• [Tareas]
1. Según el texto sobre la cultura, ¿qué es la cultura, sobre todo?
2. Transcribe, por favor, el fragmento del texto sobre la cultura que empieza con las palabras que contienen "Si algo ha demostrado" y termina con "y la literatura.".
3. Prolonga el texto sobre la cultura a partir de su última oración.

• [Documento]
○ ○ ○

Asegura en una de sus acepciones principales el Diccionario de la Real Academia que “Cultura” es el “conjunto de modos de vida y costumbres, conocimientos y grado de desarrollo artístico, científico, industrial, en una época”. En ese mismo sentido me atrevería a decir que, la cultura es, sobretodo, el alma de los pueblos.  El espíritu que de las civilizaciones perdura incluso cuando éstas desaparecen.

Si algo ha demostrado la antropología cultural y la ciencia neurológica más avanzada es que es el habla,  la creación de un idioma y una escritura, lo que escasamente nos diferencia del resto de los animales. Un porcentaje mínimo que agudizó la creación de una inteligencia y una sensibilidad capaz de interpretar y comunicar el mundo a través de las emociones al resto de nuestros congéneres; también capaz de transformar el mundo a través de este código común que es la lengua y sus productos culturales. Son los libros piedras fundamentales en la construcción de nuestra identidad como seres y de nuestro legado como especie, y nuestra obligación fomentar y preservar la lengua y la literatura.

○ ○ ○

• [Datos proporcionados]
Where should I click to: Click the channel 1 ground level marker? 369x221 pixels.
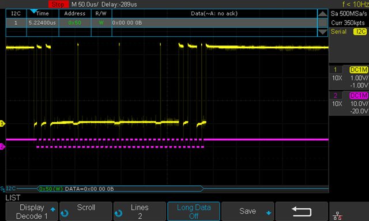click(2, 124)
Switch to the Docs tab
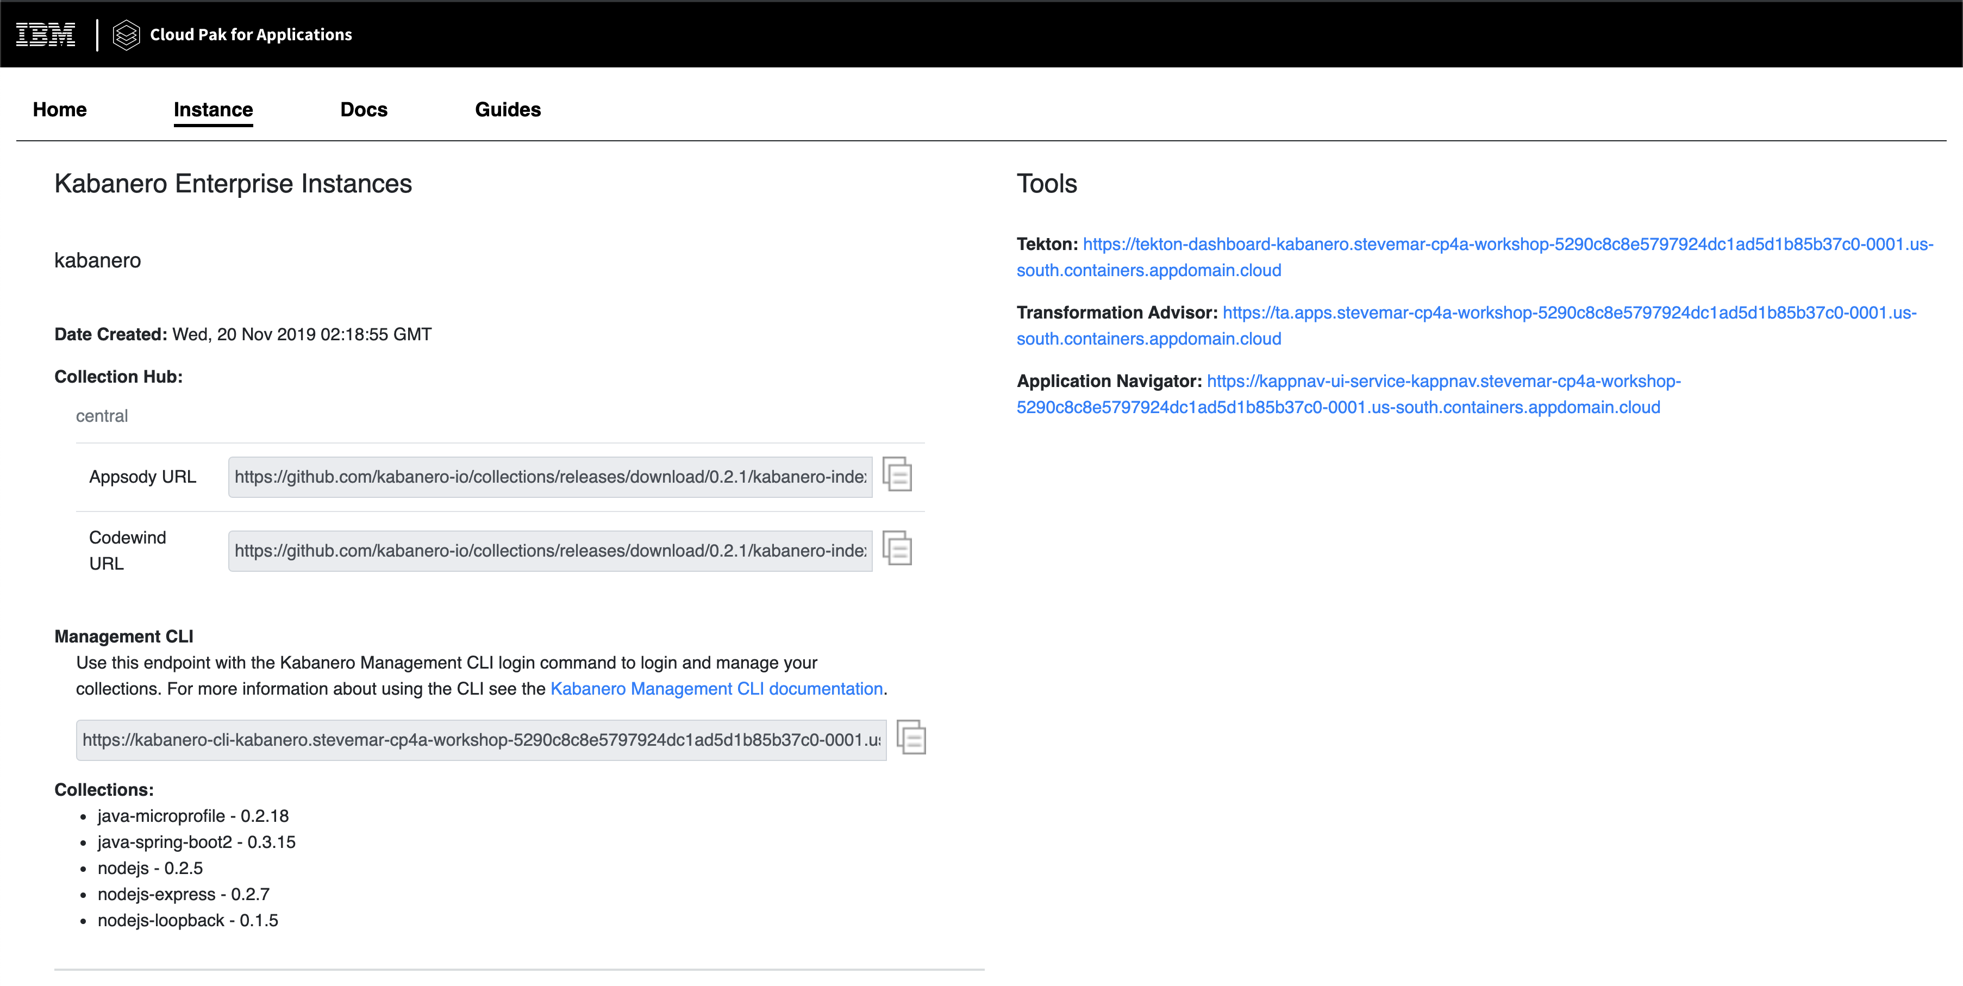The height and width of the screenshot is (986, 1963). point(363,110)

○ ○ ○

• [Respuestas]
1. El alma de los pueblos.

2.
Si algo ha demostrado la antropología cultural y la ciencia neurológica más avanzada es que es el habla,  la creación de un idioma y una escritura, lo que escasamente nos diferencia del resto de los animales. Un porcentaje mínimo que agudizó la creación de una inteligencia y una sensibilidad capaz de interpretar y comunicar el mundo a través de las emociones al resto de nuestros congéneres; también capaz de transformar el mundo a través de este código común que es la lengua y sus productos culturales. Son los libros piedras fundamentales en la construcción de nuestra identidad como seres y de nuestro legado como especie, y nuestra obligación fomentar y preservar la lengua y la literatura.

3.
Estamos celebrando la Feria del Libro de Madrid, uno de los eventos culturales más impresionantes y esperanzadores, con éxito de afluencia, una vez más, que sobreviven. Sin embargo, cada vez más la Cultura empieza a ser un lugar común, una palabra vacía en los discursos vacíos de la mayoría de los dirigentes políticos. Estaría bien que, además de las buenas voluntades, de las buenas palabras, se tomase en serio las necesidades imperantes de los creadores, de las personas de la cultura y sus industrias.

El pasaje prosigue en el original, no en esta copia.